### TASK DESCRIPTION:
Begin with the line where "The width and" appears. Set down that line and the rest of the records below it exactly as given.
━━━━━ RECORD EXTRACTS ━━━━━
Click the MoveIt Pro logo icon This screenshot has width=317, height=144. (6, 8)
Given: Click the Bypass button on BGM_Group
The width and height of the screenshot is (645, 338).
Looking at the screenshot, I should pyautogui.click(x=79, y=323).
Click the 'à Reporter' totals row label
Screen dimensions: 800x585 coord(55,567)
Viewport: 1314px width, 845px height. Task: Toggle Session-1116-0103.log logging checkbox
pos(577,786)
━━━━━
### ANSWER TO THIS PROBLEM:
The width and height of the screenshot is (645, 338).
Looking at the screenshot, I should pyautogui.click(x=79, y=323).
Click the 'à Reporter' totals row label
Screen dimensions: 800x585 coord(55,567)
Viewport: 1314px width, 845px height. Task: Toggle Session-1116-0103.log logging checkbox
pos(577,786)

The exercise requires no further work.